**Text passage:**
Task 7: Text Encoding
---------------------
For a given text (a sequence of $S$ characters), provide the encoding $\mathcal X \in R^{B\times S\times D}$.
Assure that the batch index $B=1$ is added to the encoding, so that the network is able to handle it.

In [None]:
def encode(text):
  encoding = ...
  return encoding

Task 8: Next Element Prediction
-------------------------------

Implement a function that return the next character from the logits returned by the network.
Note that the logits are in dimension $\mathcal Y \in \mathbb R^{B\times S\times D}$ with $B=1$, and we are generally only interested in the prediction for the last sequence item.

Select the character with the highest SoftMax probability $\max_o z^{\{S\}}_o$ and append this character to the `text`.
Alternatively, we can also randomly draw a character based on the SoftMax probability distribution $\vec y^{\{S\}}$. `random.choices` provides the possibility to pass a list of characters and a list of probabilities.

In [None]:
def predict(z, use_best):
  # select the appropriate logits
  z_S = ...
  if use_best:
    # take character with maximum probability
    next_char = ...
  else:
    # sample character based on class probabilities
    next_char = ...
  return next_char

Task 9: Sequence Completion
---------------------------

Write a function that takes a `seed` text which it will complete with the given number of characters.
Write a loop that turns the current `text` into an encoded sequence of its characters using the function from Task 7.

**Material:**
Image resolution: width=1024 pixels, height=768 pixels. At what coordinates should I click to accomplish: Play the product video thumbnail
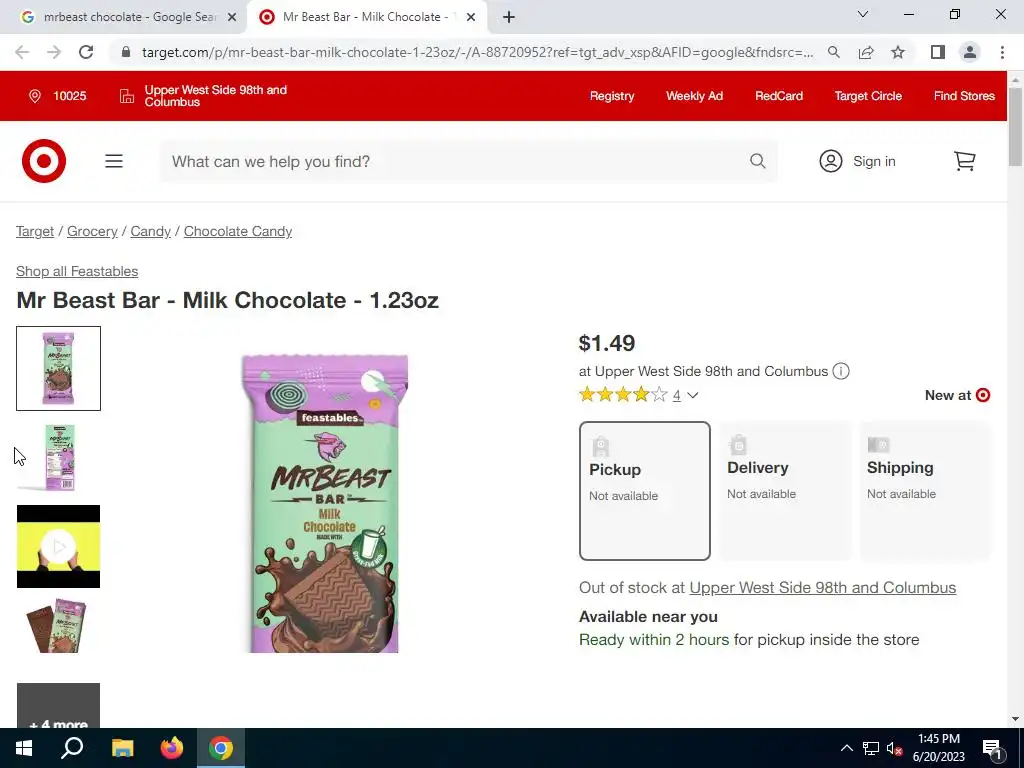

**Parts of the exercise:**
1. From the text-generation exercise, reproduce the passage starting with "Write a function" and going on through "from Task 7.".
2. According to the text-generation exercise, what can be passed to `random.choices`?
3. Extend the text-generation exercise onward from its final sentence.

**Results of the tasks:**
1.
Write a function that takes a `seed` text which it will complete with the given number of characters.
Write a loop that turns the current `text` into an encoded sequence of its characters using the function from Task 7.

2. A list of characters and a list of probabilities.

3.
Forward the text through the network and take the prediction of the last sequence item $\vec z^{\{S\}}$ using the function from Task 8.
Append this to the current text (remember that Python strings are immutable).
Repeat this loop 80 times, and return the resulting `text`.

In [None]:
def sequence_completion(seed, count, use_best):
  # we start with the given seed
  text = seed
  for i in range(count):
    # turn current text to one-hot batch
    x = ...
    # predict the next character
    next_char = ...
    # append character to text
    ...
    
  return text

Task 10: Text Production
-----------------------

Select several seeds (such as `"the ", "beau", "mothe", "bloo"`) and let the network predict the following 80 most probable characters, or using probability sampling.
Write the completed sentences to console.

In [None]:
seeds = ...

for seed in seeds:
  best = ...
  # print seed and text
  print (f"\"{seed}\" -> \"{best}\"")
  sampled = ...
  # print seed and text
  print (f"\"{seed}\" -> \"{sampled}\"")
  print()